#### Problem requirements:
Print the records again from the line containing "Viewport: 703px width, 703px height." through the line containing "Action: pyautogui.click(x=20, y=232)", inclusive, and omit the pictures.

#### Records for this task:
▬▬▬▬▬▬

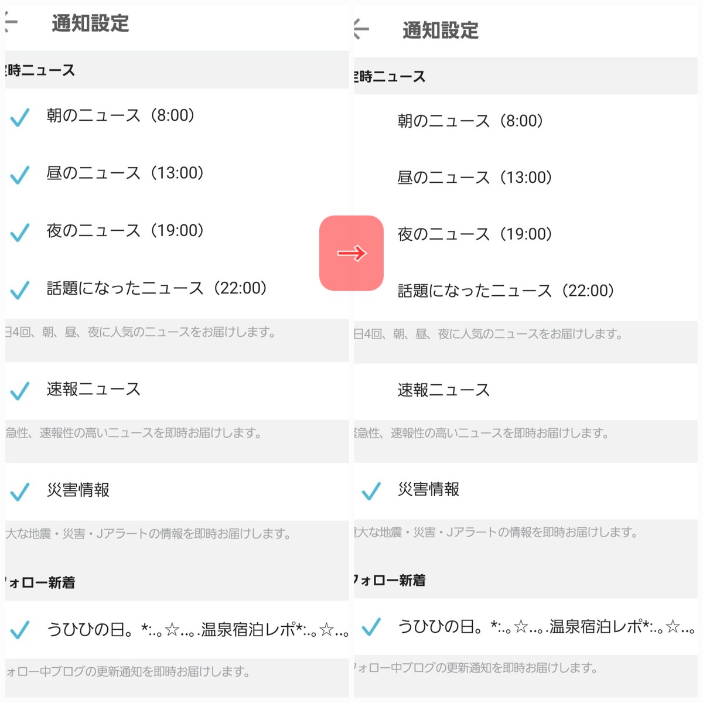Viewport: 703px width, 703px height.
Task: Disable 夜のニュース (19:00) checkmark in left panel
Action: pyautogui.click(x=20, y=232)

▬▬▬▬▬▬

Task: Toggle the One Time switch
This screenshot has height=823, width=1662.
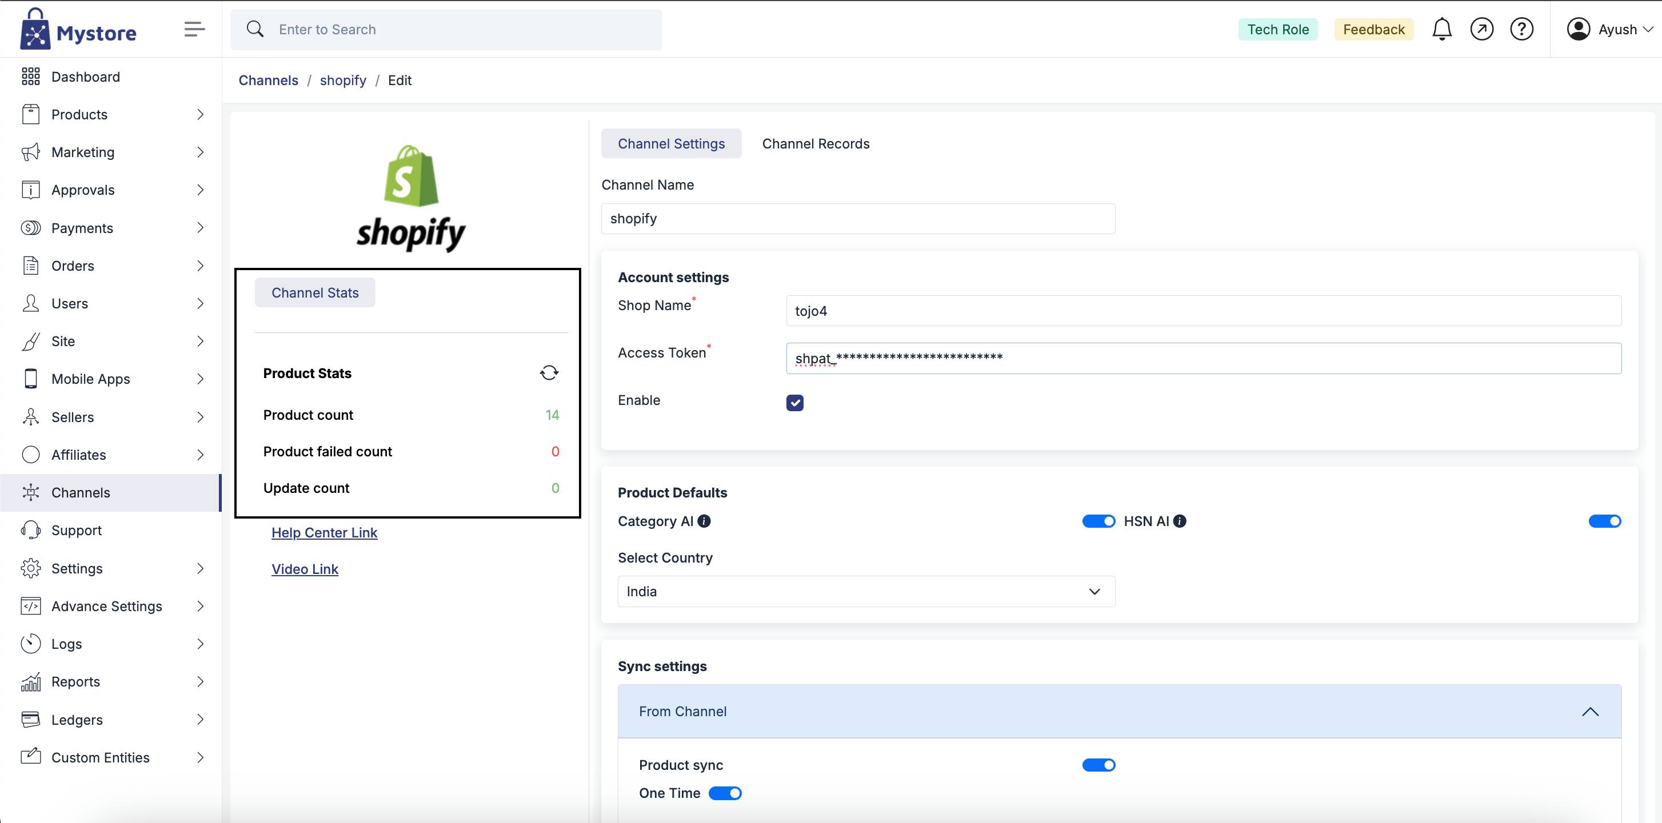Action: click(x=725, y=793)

▬▬▬▬▬▬

#### Result of the exercise:
Viewport: 703px width, 703px height.
Task: Disable 夜のニュース (19:00) checkmark in left panel
Action: pyautogui.click(x=20, y=232)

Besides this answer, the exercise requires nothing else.